Story by Joe Pisani

Every morning, I start my day by praying the daily offering and the Liturgy of the Hours, but then I make a major miscalculation. I leave behind the spiritual realm and jump right into the morning news … and my inner peace is disrupted. 

It’s the same old stuff, which is getting worse by the day. The price of gas is going even higher, there are more shootings, more political demagoguery, more celebrity insanity, more threats of war, more attacks on the Church.

My first inclination is to stay in bed, pull the covers over my head and turn off my phone, but with a response like that we’ll never help Christ change the world. 

What can a single Catholic do in the face of war, rioting, protests, crime, crisis and disaster? There’s only one true solution, and it’s not politics. It’s Christ. 

In these troubled times, I’ve decided to get back to basics, and nothing is more basic than the Lord’s Prayer, which came right from the lips of Jesus. He gave us the answer 2,000 years ago. We have to pray to God that his will is done ON EARTH as it is in heaven.

Some of us have been saying the Our Father so long that we tend to forget it has implications for 21st century America and offers true hope in an age bereft of hope.
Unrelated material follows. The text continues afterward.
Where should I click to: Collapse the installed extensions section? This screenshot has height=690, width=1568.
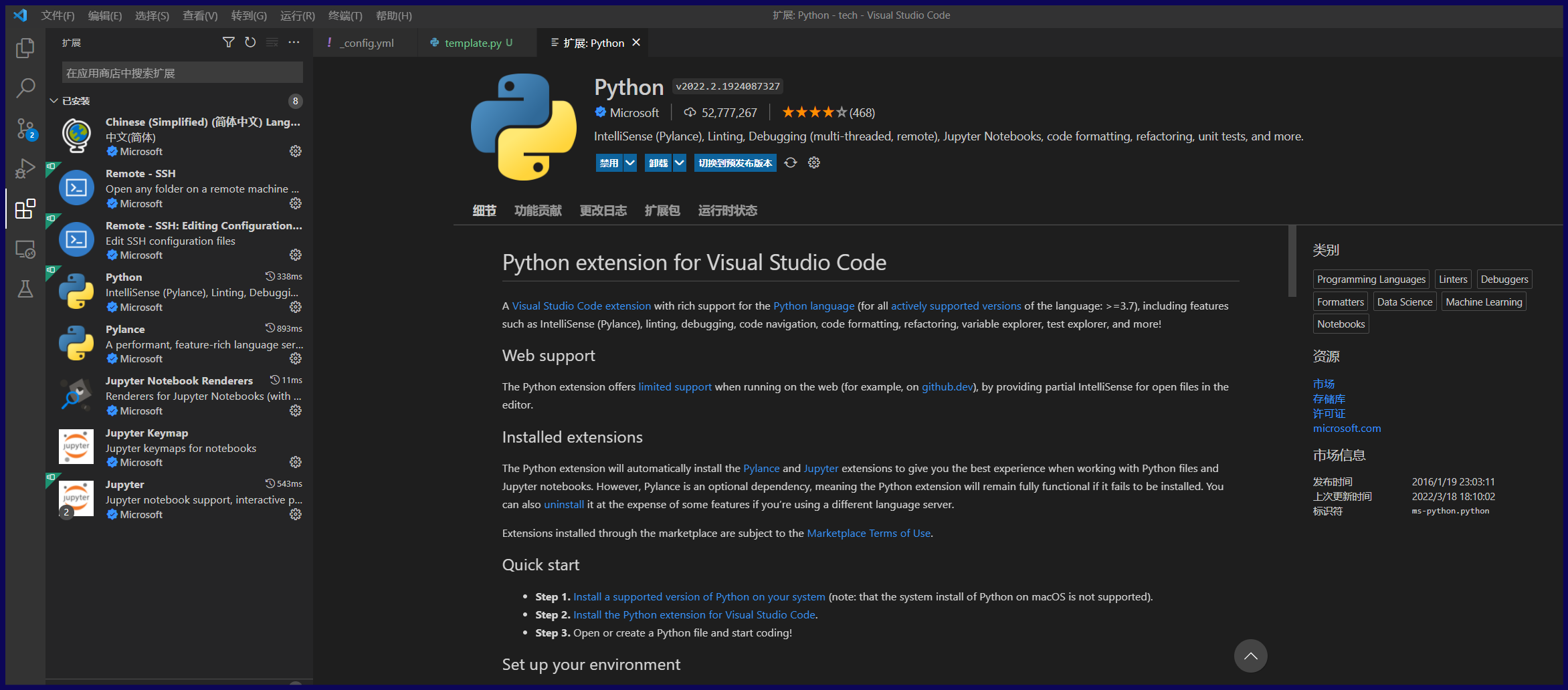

Think about those words. If God’s will were done on earth as it is in heaven, these problems wouldn’t exist. Lately I’ve been praying more fervently that God’s will be done. Despite the banal promises of political movements and causes, history is a testament to the fact that humanity will always be lost without God. 

Equally disturbing, much of what our culture promotes and says is good is contrary to what our faith teaches. So many people have been deceived into believing bad things are good, which is something the prophet Isaiah decried 27 centuries ago when he wrote: “Woe unto them that call evil good, and good evil; that put darkness for light, and light for darkness; that put bitter for sweet, and sweet for bitter!” 
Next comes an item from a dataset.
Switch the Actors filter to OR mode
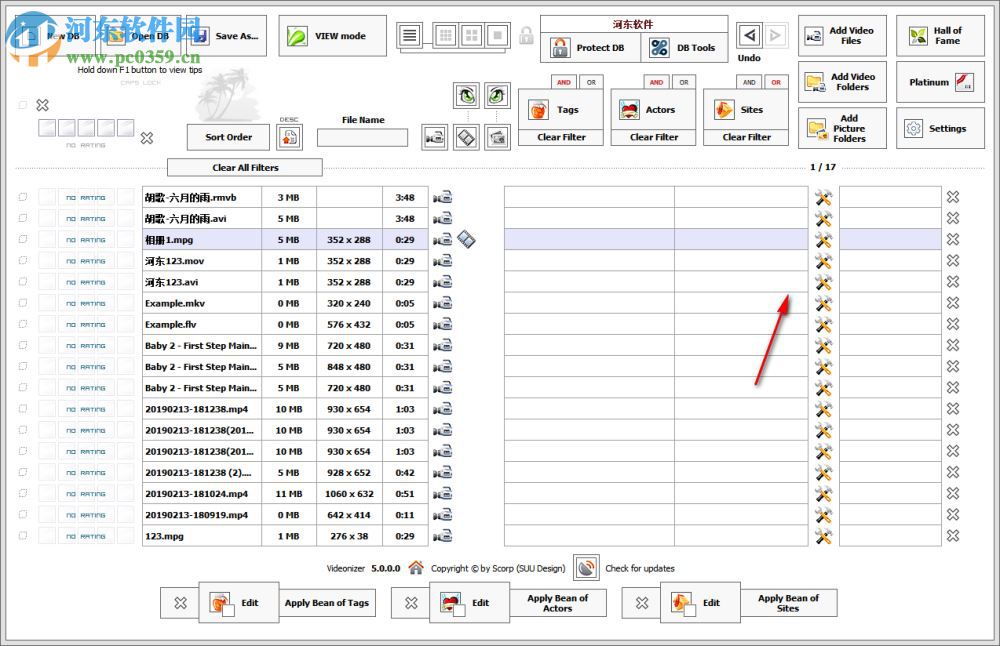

Jesus often differentiated between the way of the world and the way of God. The way of the world occasionally may converge with the way of God, but ultimately it veers away, and when that happens, we have to be sure we stay on the right path rather than going astray by following popular causes and political agendas, neither of which is a substitute for the Gospel and the truths of our faith.

Yes, reading the daily news can be disheartening. It can drain you of hope and make you question your beliefs. Two things Catholics desperately need nowadays are hope and courage.

It also helps never to forget that as troubling as these times are, we’re assured victory as followers of Christ. No matter what happens, always remember that Christ is in control and Christ has always been in control.

So pray the Our Father from your heart. Pray it often. We have to abandon ourselves to God’s will so that it can be done on earth as it is in heaven. In the classic devotional book Living the Lord’s Prayer, Dom Eugene Vandeur, O.S.B. said that after receiving Communion, we should adopt the practice of making a living prayer of abandonment to God’s will. He shared this story from a friend:

“The other day, I was saying to myself that the will of my Father would be badly received today in the world; that many souls would reject it, would want no part of it, would revolt; and that among those who would accept it, very few would do so with the love it deserves.

“Then I asked Jesus to give me his Father’s will in its entirety, before pouring it out into the world, so that in my poor heart at least it might find an act of absolute adoration and love, which so many souls refuse to give it….Since then I have been thinking of myself as a tiny repository into which the will of God descends every minute before giving itself to men.”

If we abandon ourselves to God’s will at Communion, the world will be one step closer to accepting God’s will.